= What the exercise asks =
Could you copy out each of these records word for word, keeping every line as it stands?

┌─ Input material

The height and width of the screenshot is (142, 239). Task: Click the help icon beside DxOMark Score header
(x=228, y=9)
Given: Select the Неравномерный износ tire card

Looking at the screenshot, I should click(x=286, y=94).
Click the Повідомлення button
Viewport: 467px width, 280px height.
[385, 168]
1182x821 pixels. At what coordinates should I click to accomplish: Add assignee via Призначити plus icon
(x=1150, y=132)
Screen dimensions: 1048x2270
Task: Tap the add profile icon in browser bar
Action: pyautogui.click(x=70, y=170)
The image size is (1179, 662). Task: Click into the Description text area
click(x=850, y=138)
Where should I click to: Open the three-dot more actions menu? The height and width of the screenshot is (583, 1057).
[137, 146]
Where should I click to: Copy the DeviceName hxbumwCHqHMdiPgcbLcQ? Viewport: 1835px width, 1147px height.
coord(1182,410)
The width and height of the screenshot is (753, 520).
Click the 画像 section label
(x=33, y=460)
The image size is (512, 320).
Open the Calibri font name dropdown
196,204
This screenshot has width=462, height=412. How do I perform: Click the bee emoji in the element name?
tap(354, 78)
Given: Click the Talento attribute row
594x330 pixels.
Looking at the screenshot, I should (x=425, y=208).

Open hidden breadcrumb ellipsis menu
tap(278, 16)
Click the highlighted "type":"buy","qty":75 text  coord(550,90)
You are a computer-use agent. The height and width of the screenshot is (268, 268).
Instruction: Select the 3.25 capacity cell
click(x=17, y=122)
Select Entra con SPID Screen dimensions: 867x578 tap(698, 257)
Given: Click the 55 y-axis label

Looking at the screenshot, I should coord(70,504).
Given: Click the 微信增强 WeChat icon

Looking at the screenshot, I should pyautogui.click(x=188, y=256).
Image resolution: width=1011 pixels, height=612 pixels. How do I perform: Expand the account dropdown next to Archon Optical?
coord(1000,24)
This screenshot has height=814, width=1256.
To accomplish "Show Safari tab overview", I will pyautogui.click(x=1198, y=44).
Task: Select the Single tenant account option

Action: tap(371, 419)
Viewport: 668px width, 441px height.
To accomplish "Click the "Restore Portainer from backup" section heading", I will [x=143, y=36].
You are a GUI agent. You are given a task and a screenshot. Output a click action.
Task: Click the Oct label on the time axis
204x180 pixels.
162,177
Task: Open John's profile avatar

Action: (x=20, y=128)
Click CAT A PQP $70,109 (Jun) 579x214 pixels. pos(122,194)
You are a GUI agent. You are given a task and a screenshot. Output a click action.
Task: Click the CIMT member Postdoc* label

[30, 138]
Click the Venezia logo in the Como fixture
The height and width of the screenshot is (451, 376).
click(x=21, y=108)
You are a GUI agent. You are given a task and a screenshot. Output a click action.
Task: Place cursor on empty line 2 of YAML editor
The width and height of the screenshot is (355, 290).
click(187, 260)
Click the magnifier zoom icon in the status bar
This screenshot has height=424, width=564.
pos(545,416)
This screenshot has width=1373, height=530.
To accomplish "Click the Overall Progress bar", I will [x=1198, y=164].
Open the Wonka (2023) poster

└─

= Task response =
The height and width of the screenshot is (142, 239). Task: Click the help icon beside DxOMark Score header
(x=228, y=9)
Given: Select the Неравномерный износ tire card

Looking at the screenshot, I should click(x=286, y=94).
Click the Повідомлення button
Viewport: 467px width, 280px height.
[385, 168]
1182x821 pixels. At what coordinates should I click to accomplish: Add assignee via Призначити plus icon
(x=1150, y=132)
Screen dimensions: 1048x2270
Task: Tap the add profile icon in browser bar
Action: pyautogui.click(x=70, y=170)
The image size is (1179, 662). Task: Click into the Description text area
click(x=850, y=138)
Where should I click to: Open the three-dot more actions menu? The height and width of the screenshot is (583, 1057).
[137, 146]
Where should I click to: Copy the DeviceName hxbumwCHqHMdiPgcbLcQ? Viewport: 1835px width, 1147px height.
coord(1182,410)
The width and height of the screenshot is (753, 520).
Click the 画像 section label
(x=33, y=460)
The image size is (512, 320).
Open the Calibri font name dropdown
196,204
This screenshot has width=462, height=412. How do I perform: Click the bee emoji in the element name?
tap(354, 78)
Given: Click the Talento attribute row
594x330 pixels.
Looking at the screenshot, I should (x=425, y=208).

Open hidden breadcrumb ellipsis menu
tap(278, 16)
Click the highlighted "type":"buy","qty":75 text  coord(550,90)
You are a computer-use agent. The height and width of the screenshot is (268, 268).
Instruction: Select the 3.25 capacity cell
click(x=17, y=122)
Select Entra con SPID Screen dimensions: 867x578 tap(698, 257)
Given: Click the 55 y-axis label

Looking at the screenshot, I should coord(70,504).
Given: Click the 微信增强 WeChat icon

Looking at the screenshot, I should pyautogui.click(x=188, y=256).
Image resolution: width=1011 pixels, height=612 pixels. How do I perform: Expand the account dropdown next to Archon Optical?
coord(1000,24)
This screenshot has height=814, width=1256.
To accomplish "Show Safari tab overview", I will pyautogui.click(x=1198, y=44).
Task: Select the Single tenant account option

Action: tap(371, 419)
Viewport: 668px width, 441px height.
To accomplish "Click the "Restore Portainer from backup" section heading", I will [x=143, y=36].
You are a GUI agent. You are given a task and a screenshot. Output a click action.
Task: Click the Oct label on the time axis
204x180 pixels.
162,177
Task: Open John's profile avatar

Action: (x=20, y=128)
Click CAT A PQP $70,109 (Jun) 579x214 pixels. pos(122,194)
You are a GUI agent. You are given a task and a screenshot. Output a click action.
Task: Click the CIMT member Postdoc* label

[30, 138]
Click the Venezia logo in the Como fixture
The height and width of the screenshot is (451, 376).
click(x=21, y=108)
You are a GUI agent. You are given a task and a screenshot. Output a click action.
Task: Place cursor on empty line 2 of YAML editor
The width and height of the screenshot is (355, 290).
click(187, 260)
Click the magnifier zoom icon in the status bar
This screenshot has height=424, width=564.
pos(545,416)
This screenshot has width=1373, height=530.
To accomplish "Click the Overall Progress bar", I will [x=1198, y=164].
Open the Wonka (2023) poster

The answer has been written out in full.